EJERCICIOS:
1 - Transcribe del hilo sobre la evolución de las lluvias el tramo que va desde "# METEOROLOGÍA >" hasta "de Cadiz, etc.".
2 - Sigue escribiendo el hilo del foro sobre la evolución de las lluvias a partir del punto en que se detiene.

TEXTO PROPORCIONADO:
────────────────────────────────────────
# METEOROLOGÍA > Precipitaciones y Seguimiento directo >  Evolución lluvias próximos años

## embalses al 100%

Hola a todos :Wink: :

He creado este tema para que todos aportemos nuestra opinion, o datos y documentos fiables sobre la posible evolución de las lluvias en general para el próximo año hidrológico y los siguientes.

Todo esto viene, a que esta tarde he estado repasando lo datos de lluvia en algunas zonas de aquí del sur, como son varias de Sevilla, otras de Cadiz, etc.
Y comparando este "ciclo de lluvias" de los últimos dos años, me he dado cuenta que en el del 1995-1997, fueron dos años muy lluvios como ahora, pero el año siguiente fue bastante seco, por debajo de media, igual que 2007.

Y aquí viene el centro de la cuestión, ¿pasará el año que viene como por aquel entonces?
────────────────────────────────────────
EXTRACTOS DE DATOS:

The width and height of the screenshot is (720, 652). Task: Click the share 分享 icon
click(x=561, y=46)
────────────────────────────────────────
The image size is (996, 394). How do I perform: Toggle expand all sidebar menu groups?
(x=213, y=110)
────────────────────────────────────────
RESPUESTAS:
1 -
# METEOROLOGÍA > Precipitaciones y Seguimiento directo >  Evolución lluvias próximos años

## embalses al 100%

Hola a todos :Wink: :

He creado este tema para que todos aportemos nuestra opinion, o datos y documentos fiables sobre la posible evolución de las lluvias en general para el próximo año hidrológico y los siguientes.

Todo esto viene, a que esta tarde he estado repasando lo datos de lluvia en algunas zonas de aquí del sur, como son varias de Sevilla, otras de Cadiz, etc.

2 -
Repasando esos datos, también me he dado cuenta que a partir del año 1975, más o menos, los años empiezan a ser más extremistas, no están tanto sobre la media como en años anteriores.

Tomando como ejemplo La Puebla de los Infantes :Roll Eyes (Sarcastic): .
Los años anteriores a 1975 solo hubo dos años que no estuvieron en la media, mientras a partir de 1975 solo hay 5 años en los las lluvias están en la media.

Ya podéis empezar a opinar :Wink:  :Wink: .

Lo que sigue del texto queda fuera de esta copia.